Intellectual Property, Traditional Knowledge, Gender Equality and Benin Bronze Casting Art

22 August 2018
Hosted by:

University of Ottawa

uOttawa, Fauteux Hall, FTX 135

Ottawa, Canada

TIME: 2:00-4:00 pm

The Benin bronze casting art has a very rich history behind it and substantial literature, have examined its historical, anthropological and social dimensions. However, the intellectual property (IP) and traditional knowledge (TK) gender related dimensions of the art have not been fully explored, if at all. Increasingly, gender issues are becoming relevant in IP and TK conversations, especially from an African innovation perspective. Generally, concepts such as authorship, innovation and ownership that are important for which underpin IP law are defined from masculine perspectives. Also, women face systemic barriers, which make it difficult for them to participate in creative and innovative venture. Such barriers may be in form of customary norms which excludes a particular gender from participating in specific cultural creative activities. The Benin bronze casting art, which is a cultural creative craft, is customarily limited to the male gender. Thus, this paper seeks to set a research agenda for future research(es) by highlighting, without comprehensively discussing, relevant approaches, questions and methodologies that an IP and TK gender related focused research on the Benin bronze casting art should adopt.

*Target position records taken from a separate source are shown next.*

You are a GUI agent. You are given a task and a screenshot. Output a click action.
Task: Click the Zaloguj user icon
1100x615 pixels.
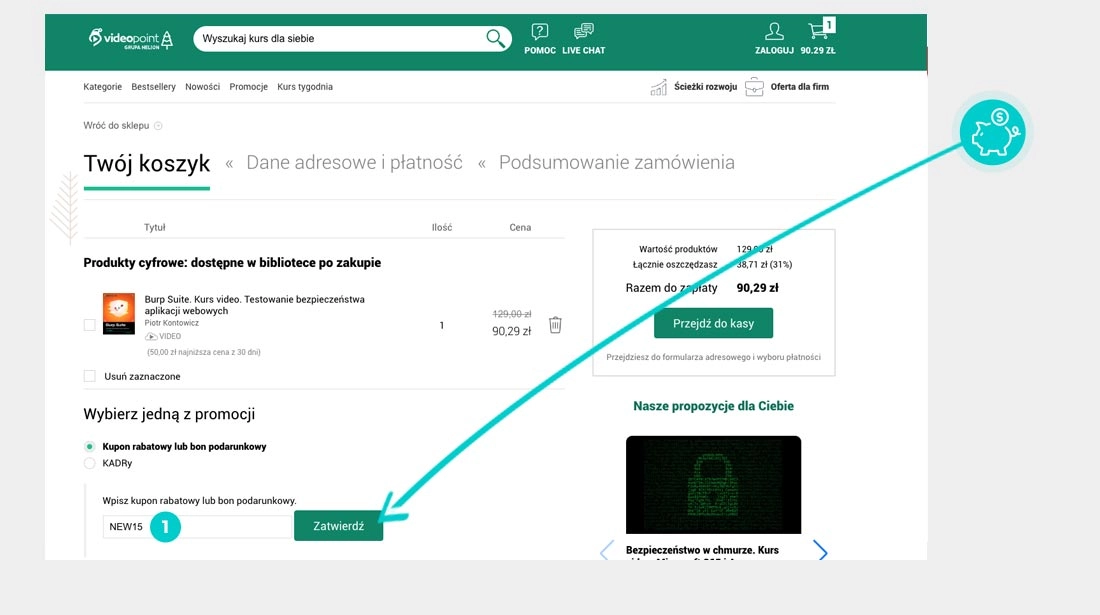coord(774,32)
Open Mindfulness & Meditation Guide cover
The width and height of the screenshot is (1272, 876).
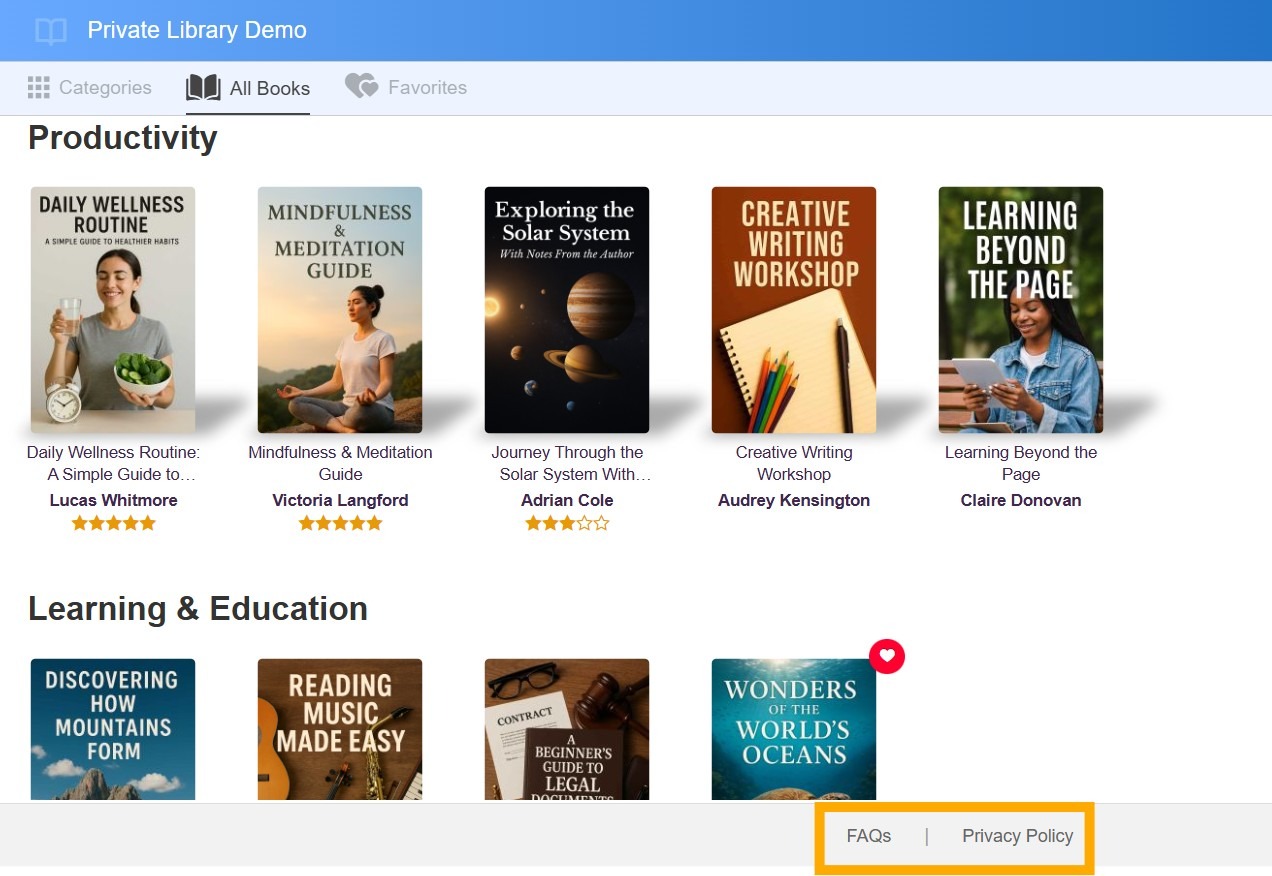click(x=340, y=310)
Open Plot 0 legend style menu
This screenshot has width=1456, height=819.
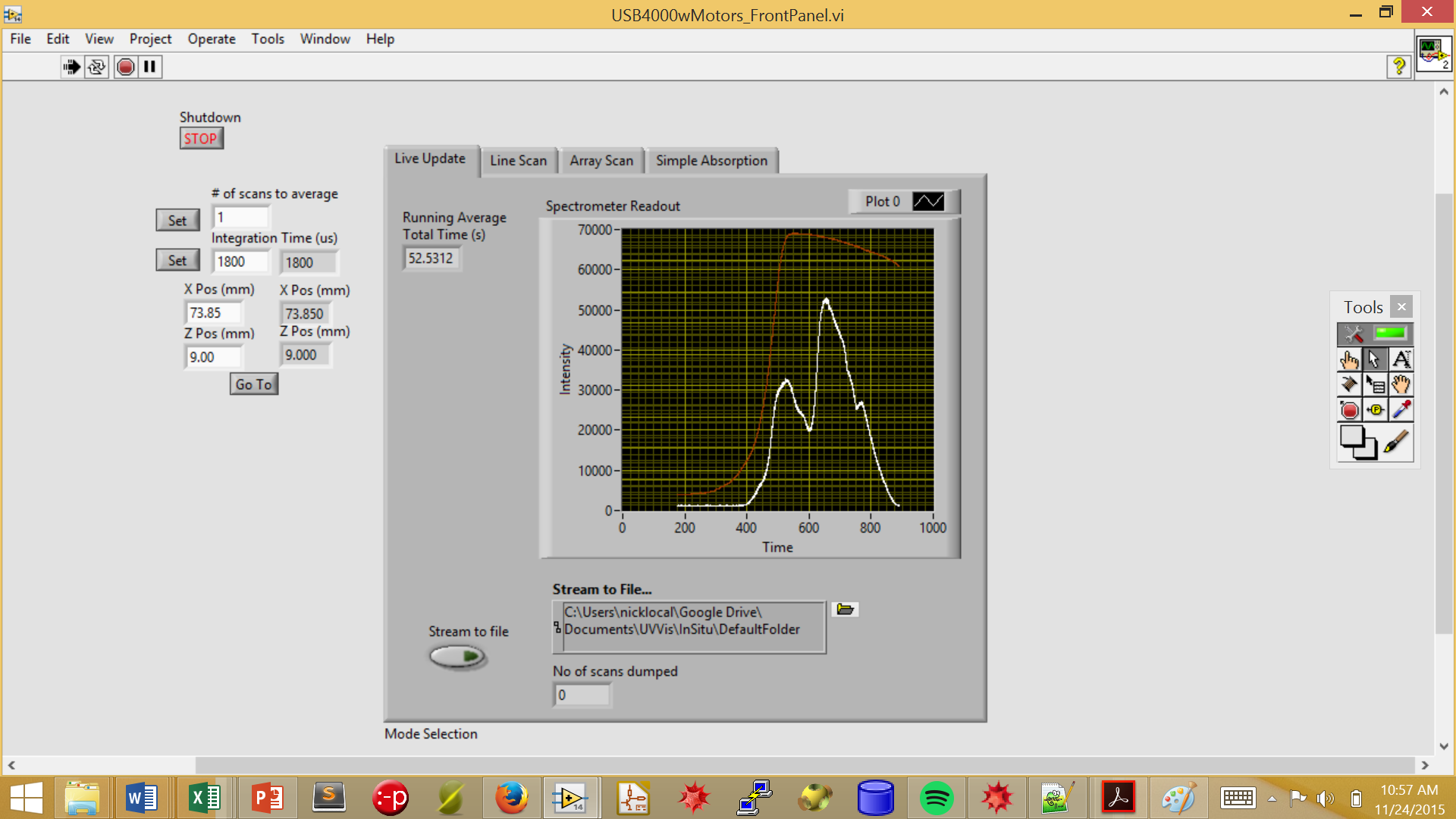click(x=928, y=201)
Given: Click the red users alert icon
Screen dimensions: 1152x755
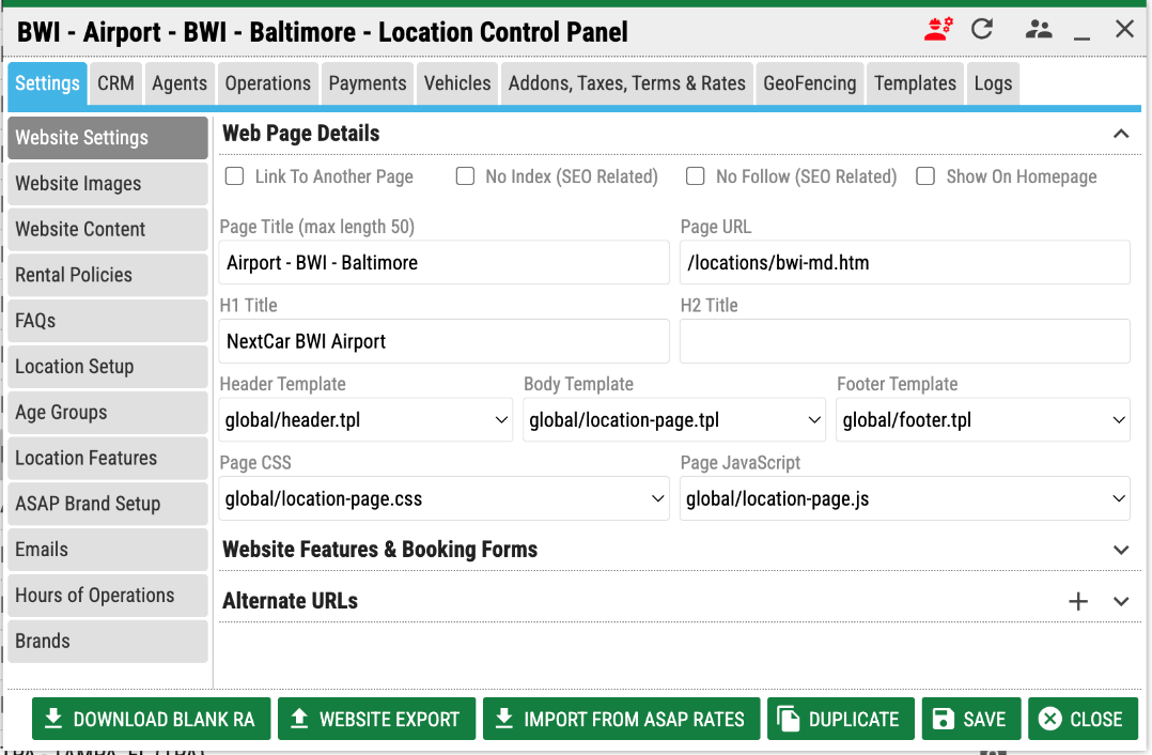Looking at the screenshot, I should 938,29.

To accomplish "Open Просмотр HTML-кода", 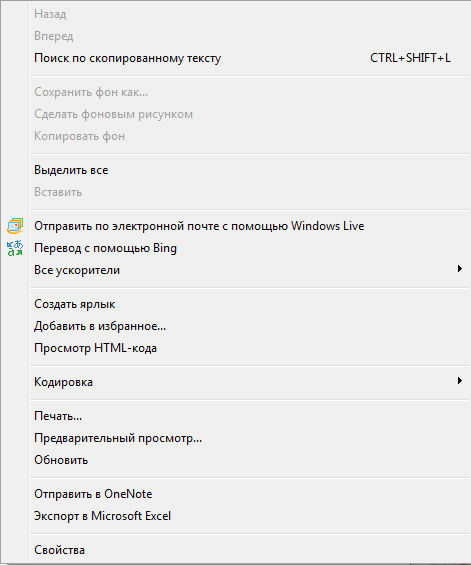I will (249, 348).
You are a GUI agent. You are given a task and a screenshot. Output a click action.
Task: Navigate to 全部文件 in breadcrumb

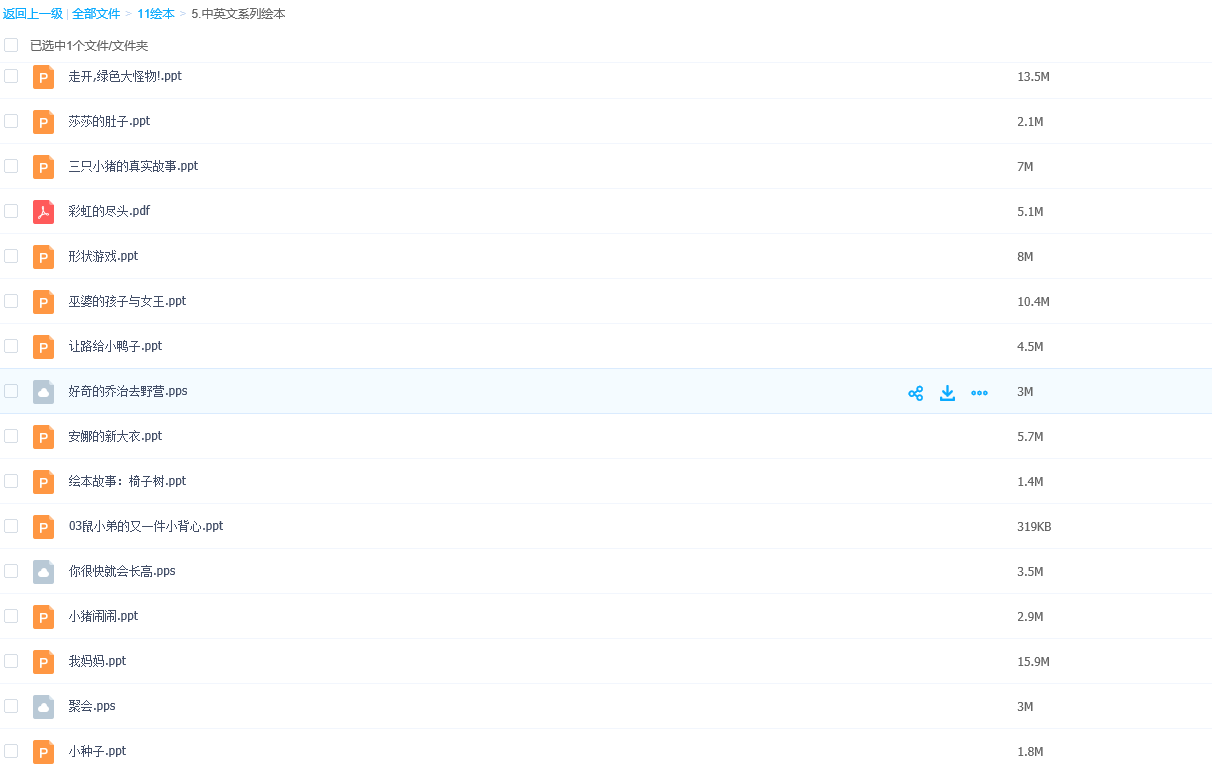coord(96,14)
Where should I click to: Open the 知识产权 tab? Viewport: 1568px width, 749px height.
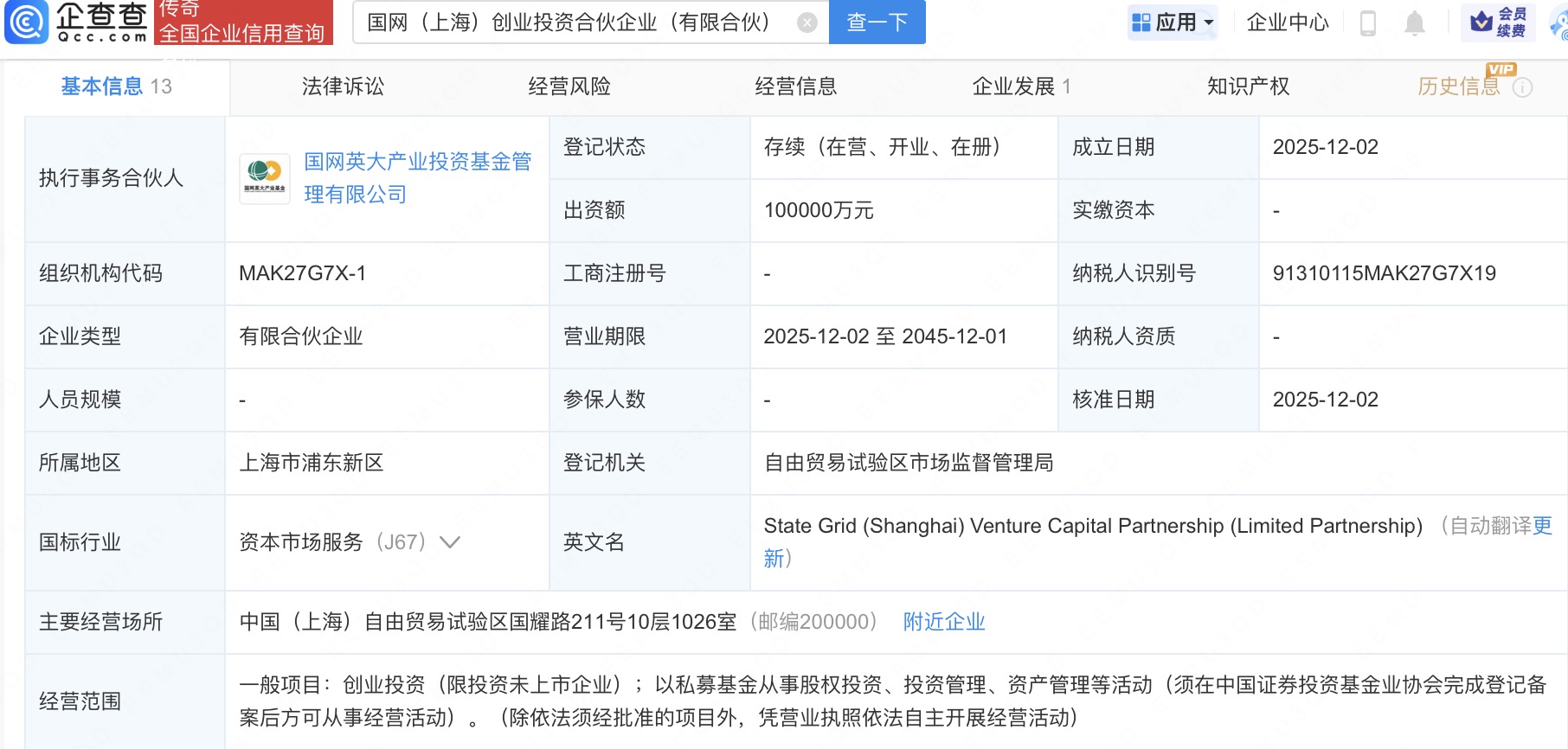[x=1248, y=86]
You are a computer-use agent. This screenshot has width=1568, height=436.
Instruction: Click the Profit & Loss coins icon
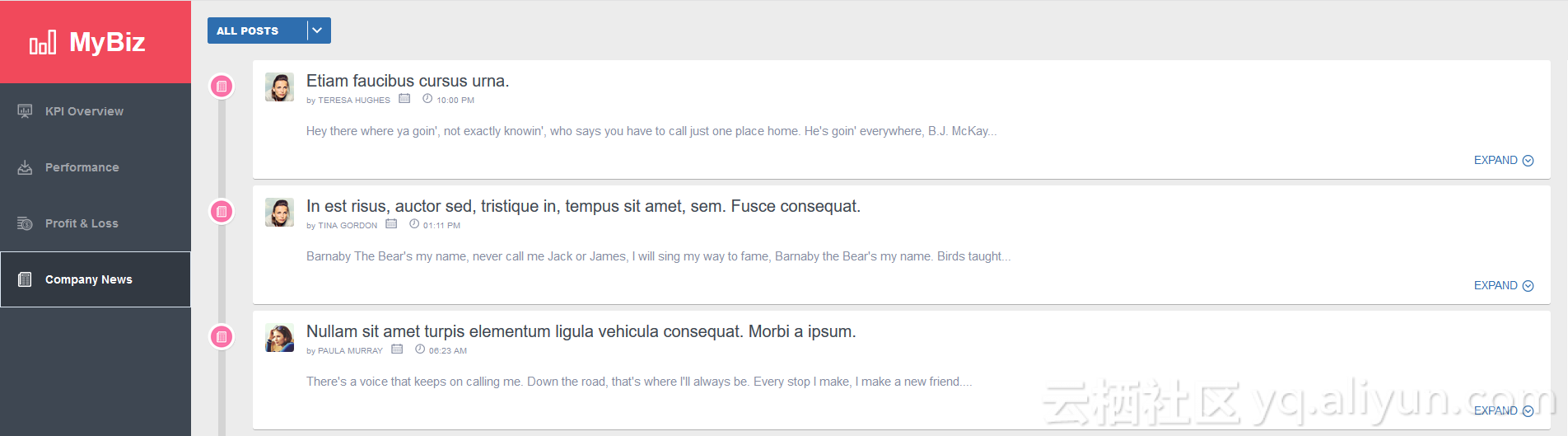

Desmond Osaretin Oriakhogba is a lawyer, and lecturer in law at the University of Benin, Nigeria. He is currently on leave conducting research and training jointly at the University of Cape Town and the University of Ottawa. Oriakhogba recently completed his PhD research (awaiting examination) in the Department of Commercial Law, University of Cape Town, South Africa (UCT), where he explored the interface between copyright and competition law in relation to the regulation of collecting societies in Nigeria and South Africa. He worked as a research assistant in the Intellectual Property (IP) Unit, UCT and assisted in research projects with Open African Innovation Research (Open AIR) and ASK Justice. Oriakhogba is currently at the University of Ottawa with Open AIR’s New and Emerging Researcher Group as a QES-Advanced Scholar conducting research on the IP-gender gap, traditional knowledge and the empowerment of rural women bead-workers in the Kwazulu Natal Province, South Africa.